Custom bridge networks

# Create a custom network:
docker network create myapp-network

# Run containers on this network:
docker run -d --name db --network myapp-network mysql:8.0
docker run -d --name web --network myapp-network nginx:alpine

# Containers can now reach each other by name:
# From the web container: ping db  (resolves to db container's IP)
docker exec web ping db

# List networks:
docker network ls

# Inspect network (shows connected containers and their IPs):
docker network inspect myapp-network

docker network inspect output (simplified)

"Containers": {
    "abc123": {
        "Name": "db",
        "IPv4Address": "172.18.0.2/16"
    },
    "def456": {
        "Name": "web",
        "IPv4Address": "172.18.0.3/16"
    }
}

Host and none networks

# Host network: container uses host's network stack directly
# Container is as if running natively on the host (no NAT overhead)
docker run -d --network host nginx

# Verify: nginx directly binds to port 80 on the host
ss -tlnp | grep :80

# None network: no network access at all
docker run --network none ubuntu:22.04 ping 8.8.8.8
# PING 8.8.8.8: Network is unreachable

Container DNS and service discovery

# DNS resolution within a user-defined bridge network:
# Container name 'db' resolves to its IP automatically
docker run --rm --network myapp-network alpine nslookup db

nslookup output inside container

Name:      db
Address 1: 172.18.0.2 db.myapp-network
# Connect a running container to an additional network:
docker network connect myapp-network existing-container

# Disconnect from a network:
docker network disconnect myapp-network existing-container

# Remove unused networks:
docker network prune

Conclusion

Always create custom bridge networks for multi-container applications instead of using the default bridge. Custom networks provide automatic DNS resolution by container name and better isolation.
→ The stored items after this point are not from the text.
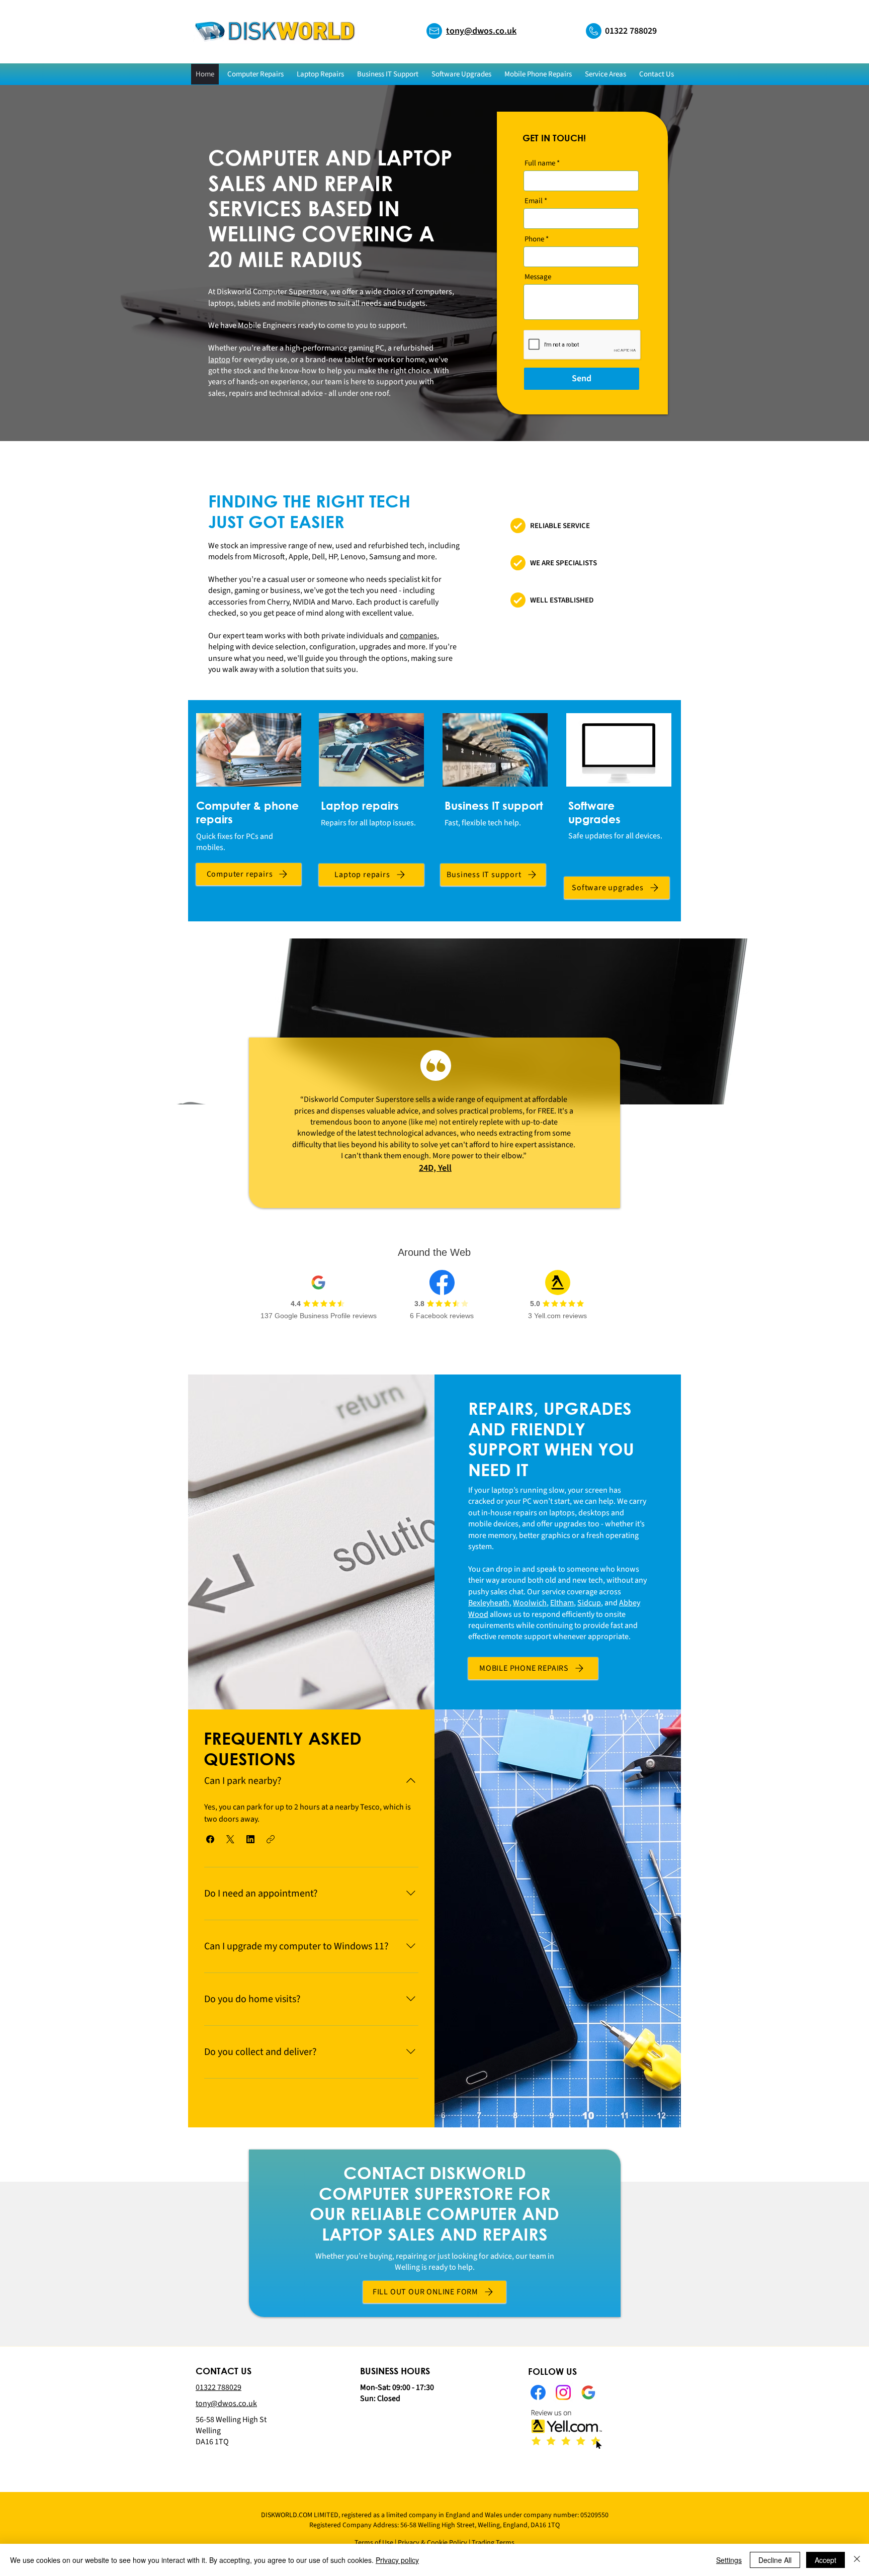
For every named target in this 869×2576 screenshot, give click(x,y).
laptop (219, 359)
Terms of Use (374, 2543)
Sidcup (589, 1602)
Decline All (775, 2560)
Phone (534, 239)
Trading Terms (493, 2543)
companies (418, 635)
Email (534, 201)
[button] (605, 74)
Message (538, 277)
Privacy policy (397, 2560)
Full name (540, 163)
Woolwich (530, 1602)
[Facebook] (538, 2392)
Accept (825, 2560)
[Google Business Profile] (588, 2392)
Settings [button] (729, 2560)
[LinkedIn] (563, 2392)
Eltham (562, 1602)
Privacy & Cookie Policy (432, 2543)
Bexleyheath (488, 1602)
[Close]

The common mistake is putting containers on the default bridge and then wondering why they cannot reach each other by name — on the default bridge only IP addresses work, not names. In Docker Compose, a custom network is created automatically for each project.

FAQ

Is Docker Networking important for Ubuntu administrators?+

Yes. It supports practical Ubuntu administration because it connects directly to server reliability, security, troubleshooting, or daily operations.

Should I practice this on a live server?+

Use a lab VM first. After you understand the command output and rollback path, apply the workflow carefully on real systems.